我正在使用Hadoop-Vertica Connector将大文件导入Vertica。我试图在没有Reducer的情况下使用hadoop来做到这一点。但是在映射过程中,vertica输出表似乎无法初始化,始终存在错误。
当我检查文档时,它没有说我们可以在映射期间写入Vertica,所以我想知道我们是否可以这样做?
谢谢!
修改
这是Hadoop Vertica Connector的文件。
错误:
java.io.IOException: Cannot set record by name if names not initialized
at com.vertica.hadoop.VerticaRecord.set(VerticaRecord.java:270)
at com.vertica.hadoop.VerticaWordCount$TokenizerMapper.map(VerticaWordCount.java:92)
at com.vertica.hadoop.VerticaWordCount$TokenizerMapper.map(VerticaWordCount.java:60)
at org.apache.hadoop.mapreduce.Mapper.run(Mapper.java:145)
at org.apache.hadoop.mapred.MapTask.runNewMapper(MapTask.java:763)
at org.apache.hadoop.mapred.MapTask.run(MapTask.java:339)
at org.apache.hadoop.mapred.YarnChild$2.run(YarnChild.java:162)
at java.security.AccessController.doPrivileged(Native Method)
at javax.security.auth.Subject.doAs(Subject.java:396)
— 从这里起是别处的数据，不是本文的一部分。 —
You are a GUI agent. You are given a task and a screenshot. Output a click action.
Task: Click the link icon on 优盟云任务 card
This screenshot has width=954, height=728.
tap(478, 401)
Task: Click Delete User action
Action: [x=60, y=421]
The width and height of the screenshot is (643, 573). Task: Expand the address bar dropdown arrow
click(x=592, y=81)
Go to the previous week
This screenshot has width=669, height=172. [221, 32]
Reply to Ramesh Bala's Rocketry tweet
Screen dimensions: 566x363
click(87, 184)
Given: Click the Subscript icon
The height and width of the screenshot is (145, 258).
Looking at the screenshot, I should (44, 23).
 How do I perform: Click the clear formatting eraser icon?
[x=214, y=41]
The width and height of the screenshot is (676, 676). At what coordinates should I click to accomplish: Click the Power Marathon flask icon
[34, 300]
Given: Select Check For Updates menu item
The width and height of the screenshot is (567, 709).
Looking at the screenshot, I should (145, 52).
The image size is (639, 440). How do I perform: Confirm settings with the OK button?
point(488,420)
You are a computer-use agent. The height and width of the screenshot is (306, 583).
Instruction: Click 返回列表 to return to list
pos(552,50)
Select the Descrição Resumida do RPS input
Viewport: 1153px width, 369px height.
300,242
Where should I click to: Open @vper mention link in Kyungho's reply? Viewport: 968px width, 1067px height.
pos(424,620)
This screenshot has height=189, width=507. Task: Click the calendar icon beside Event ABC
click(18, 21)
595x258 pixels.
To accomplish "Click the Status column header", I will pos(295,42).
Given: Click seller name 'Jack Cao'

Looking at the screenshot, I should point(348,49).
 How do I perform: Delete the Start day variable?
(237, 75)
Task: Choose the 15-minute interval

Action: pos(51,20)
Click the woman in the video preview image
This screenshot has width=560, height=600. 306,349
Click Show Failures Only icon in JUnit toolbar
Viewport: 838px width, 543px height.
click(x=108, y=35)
at org.apache.hadoop.security.UserGroupInformation.doA
检查VerticaWordCount.java的源代码,我发现输出表的名称列表根本没有初始化。
这是我在run()中的配置:
Job job = new Job(conf, "vertica hadoop");
conf = job.getConfiguration();
conf.set("mapreduce.job.tracker", "local");
//job.setInputFormatClass(VerticaInputFormat.class);
//You have to set the MapOutputKeyClass and MapOutputValueClass,
//since by default it will be the same as the class of Reducer's
//Output Key and Value
job.setMapOutputKeyClass(Text.class);
job.setMapOutputValueClass(VerticaRecord.class);
/*************Settings for Vertica output************************/
//Set the output format of Reduce class.
//I will output VerticaRecords that will be stored in the database
job.setOutputKeyClass(Text.class);
job.setOutputValueClass(VerticaRecord.class);
//Tell Hadoop to send its output to the Vertica
job.setOutputFormatClass(VerticaOutputFormat.class);
/****************************************************************/
job.setJarByClass(VerticaWordCount.class);
job.setMapperClass(TokenizerMapper.class);
FileInputFormat.addInputPath(job, new Path("/user/tmp/input"));
/******************************************************************/
//Defining the output table
//VerticaOutputFormat.setOutput(jobObject, tableName, [truncate, ["columnName1 dataType1" [,"columnNamen dataTypen" ...]] );
VerticaOutputFormat.setOutput(job, "target", true, "a int", "b varchar", "c varchar");